This is an interesting twist on the correction. Writer Malcolm Gladwell has taken to his blog to publish a correction to one of his New Yorker articles. A correction will also appear in the magazine (see below), but he used the blog to make sure it gets out as soon as possible. The correction:
To my chagrin, I made an error in my New Yorker piece “None of the Above.” In the “Bell Curve,” Charles Murray and Richard Hernstein did not advocate a “high-tech Indian reservation” for low-IQ groups. Rather, they warned that if current welfare policies continued, we would end up having to build high-tech reservations for those with low IQs–which is a very different argument, obviously (although not, if you think about it, any less ridiculous). I regret the error. The New Yorker will be running a correction.

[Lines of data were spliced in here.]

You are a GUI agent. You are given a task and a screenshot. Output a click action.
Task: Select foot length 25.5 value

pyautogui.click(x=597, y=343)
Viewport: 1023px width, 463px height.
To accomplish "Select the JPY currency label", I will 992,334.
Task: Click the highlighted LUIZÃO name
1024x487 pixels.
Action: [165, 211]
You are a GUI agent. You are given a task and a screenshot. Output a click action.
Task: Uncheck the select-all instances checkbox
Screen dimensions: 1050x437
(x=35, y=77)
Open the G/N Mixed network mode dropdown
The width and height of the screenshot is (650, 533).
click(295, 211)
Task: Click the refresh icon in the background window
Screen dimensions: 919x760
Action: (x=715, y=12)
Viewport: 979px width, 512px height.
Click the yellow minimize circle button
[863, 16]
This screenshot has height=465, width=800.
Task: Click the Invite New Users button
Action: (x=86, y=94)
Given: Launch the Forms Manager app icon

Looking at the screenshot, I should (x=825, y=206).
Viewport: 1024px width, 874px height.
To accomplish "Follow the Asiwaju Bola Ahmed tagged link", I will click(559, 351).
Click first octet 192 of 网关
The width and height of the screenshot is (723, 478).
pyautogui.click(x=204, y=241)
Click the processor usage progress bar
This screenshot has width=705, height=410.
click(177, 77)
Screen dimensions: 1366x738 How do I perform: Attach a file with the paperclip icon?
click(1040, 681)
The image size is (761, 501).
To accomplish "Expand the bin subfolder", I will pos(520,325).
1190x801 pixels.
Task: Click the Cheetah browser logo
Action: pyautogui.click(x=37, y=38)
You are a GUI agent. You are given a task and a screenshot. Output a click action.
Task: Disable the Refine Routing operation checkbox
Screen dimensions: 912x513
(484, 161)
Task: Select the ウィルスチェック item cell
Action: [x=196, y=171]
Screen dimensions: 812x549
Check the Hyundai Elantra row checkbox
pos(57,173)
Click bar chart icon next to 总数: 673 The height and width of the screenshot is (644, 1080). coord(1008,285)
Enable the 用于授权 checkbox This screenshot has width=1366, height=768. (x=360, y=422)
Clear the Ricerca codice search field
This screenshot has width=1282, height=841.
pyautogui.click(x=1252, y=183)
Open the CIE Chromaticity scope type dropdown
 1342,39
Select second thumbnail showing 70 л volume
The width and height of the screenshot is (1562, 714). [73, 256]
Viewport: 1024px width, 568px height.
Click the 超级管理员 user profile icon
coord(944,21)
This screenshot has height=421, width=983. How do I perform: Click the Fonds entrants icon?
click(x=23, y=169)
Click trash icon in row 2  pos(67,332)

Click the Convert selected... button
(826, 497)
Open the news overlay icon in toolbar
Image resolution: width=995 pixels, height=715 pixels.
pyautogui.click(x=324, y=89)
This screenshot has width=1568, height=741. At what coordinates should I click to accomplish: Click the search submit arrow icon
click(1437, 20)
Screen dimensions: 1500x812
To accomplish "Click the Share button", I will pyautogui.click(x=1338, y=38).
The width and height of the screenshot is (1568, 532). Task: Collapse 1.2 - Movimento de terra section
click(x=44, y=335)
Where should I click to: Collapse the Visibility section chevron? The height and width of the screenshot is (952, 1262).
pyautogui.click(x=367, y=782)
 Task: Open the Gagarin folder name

Excellent. Why not first publish a correction in the medium that’s immediately available, and then follow up with another in the original medium? Of course, it only works if you do both. But by placing a correction in more than one place, you increase the likelihood of readers receiving the correct information.
UPDATE Dec. 17: The magazine has published a correction:
C
ORRECTION : In his December 17th piece, “None of the Above,” Malcolm Gladwell states that Richard Herrnstein and Charles Murray, in their 1994 book “The Bell Curve,” proposed that Americans with low I.Q.s be “sequestered in a ‘high-tech’ version of an Indian reservation.” In fact, Herrnstein and Murray deplored the prospect of such “custodialism” and recommended that steps be taken to avert it. We regret the error.
As readers have noted in the comments, the error was quite serious. The correction in the magazine does a better job of communicating this fact. Though if I were one of the authors of The Bell Curve, I would have appreciated an apology.
Thanks, Ernest!









7 Comments
Not surprising that it’s Gladwell, a writer who clearly cares about leaving a ‘clean’ trail behind him and understands both print and the web pretty well.
Another thing I’ve noticed is newspaper columnists putting corrections at the end of their columns instead of in the newspaper’s regular corrections box.
On one hand, it can sometimes be a week between error and correction. On the other hand, more people will probably see it that way who don’t look at the corrections box.
Again, I think putting it in both is the way to go. A correction in the corrections box and an apology in the column. But that’s not the way it’s done.
Who is Ernest and why is he being thanked in this item?
Joshua: Ernest is the reader who sent me the link to this item. I make an effort to credit those who bring items to my attention. Thanks for asking!
Fagstein: It’s true that some columnists will place corrections at the end of their column, and not in the main corrections column. For example, it was only last year that the New York Times began running regular corrections to errors in its op-ed section:
http://www.regrettheerror.com/newspapers/ny-times-op-ed-section-finally-gets-around-to-correcting-errors
I agree that doing both would be better.
Gladwell’s correction on his blog falls a long way short of gracious for such an egregious error. And he has not yet acknowledged that his description of J. Philippe Rushton’s work is just as egregiously wide of the mark.
Here’s The New Yorker’s retraction, which is more gracious than Gladwell’s:
“CORRECTION: In his December 17th piece, “None of the Above,” Malcolm Gladwell states that Richard Herrnstein and Charles Murray, in their 1994 book “The Bell Curve,” proposed that Americans with low I.Q.s be “sequestered in a ‘high-tech’ version of an Indian reservation.” In fact, Herrnstein and Murray deplored the prospect of such “custodialism” and recommended that steps be taken to avert it. We regret the error.”
Why didn’t the New Yorker publish the correction on its site immediately, too?